▸ **TEXTAUSZUG**
Wie der Oberste Mufti von Russland den Schwulen mit dem Tode
droht:
Schwulsein und der Koran
Von Matthias Fischer
Darf man Schwulsein als einen freien
Lebensentwurf betrachten? Man darf. Darf man ebenso frei darüber
diskutieren, ob Homosexualität eine Abweichung von der Normalität
darstellt, und ihre Ausübung daher nicht anzustreben ist? Auch
dieses darf man.
Die bayerische CSU ist gegen eine Gleichstellung
der Schwulen-Beziehung mit der zweigeschlechtlichen Ehe, die Grünen
sind dafür. Jeder hat seine Gründe dafür, und Diskussion ist das
Baumaterial für die Demokratie. Darüber hinaus gibt es Schwule und
Lesben auch in der CSU.

▸ **Datensätze aus einer Datensammlung**
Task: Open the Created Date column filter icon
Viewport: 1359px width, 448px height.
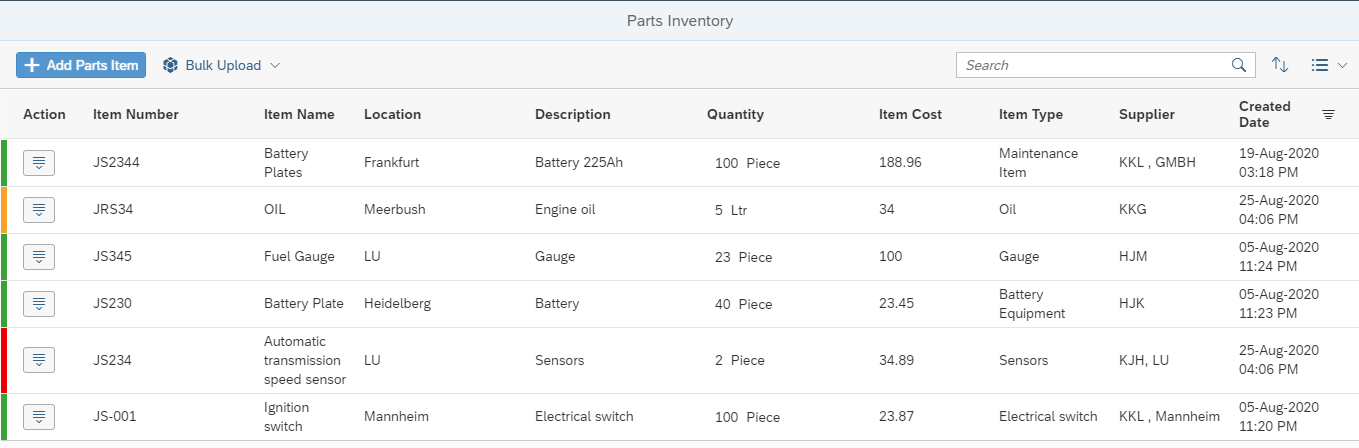Action: coord(1328,114)
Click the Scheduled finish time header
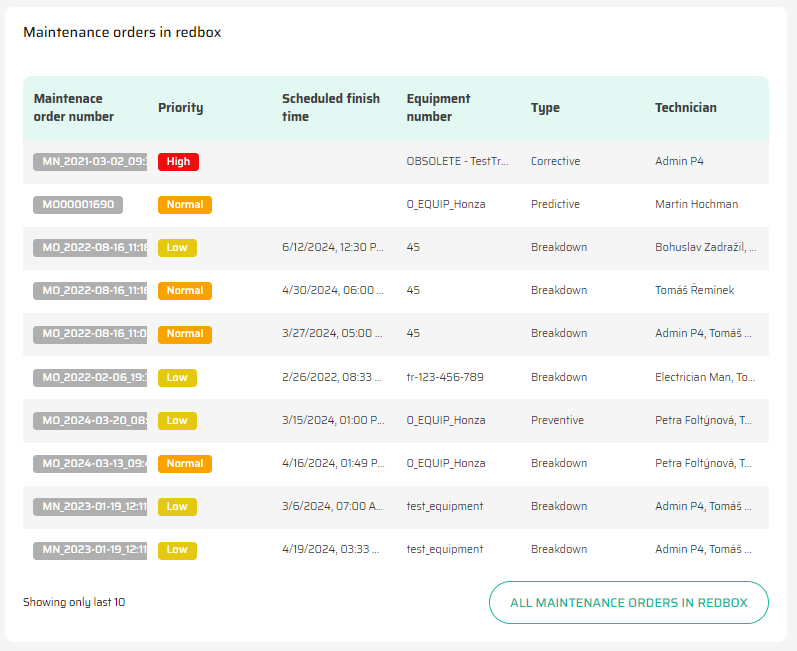Viewport: 797px width, 651px height. click(330, 108)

▸ **ARBEITSANWEISUNGEN**
a - Beantworten Sie anhand des Textauszugs die folgenden Fragen:
(i) Wer wird als Verfasser genannt?
(ii) Welche Partei lehnt laut Textauszug eine Gleichstellung der Schwulen-Beziehung mit der zweigeschlechtlichen Ehe ab?
(iii) Als was wird die Diskussion im Textauszug bezeichnet?
b - Listen Sie sämtliche Eigennamen auf, die im Textauszug vorkommen: Länder, Personen, Parteien und Schriften.
Die Datensätze haben mit dem Textauszug nichts zu tun.

▸ **LÖSUNGEN JE AUFGABE**
a -
(i) Matthias Fischer
(ii) Die bayerische CSU
(iii) Als das Baumaterial für die Demokratie

b - Russland, Koran, Matthias Fischer, CSU, Grünen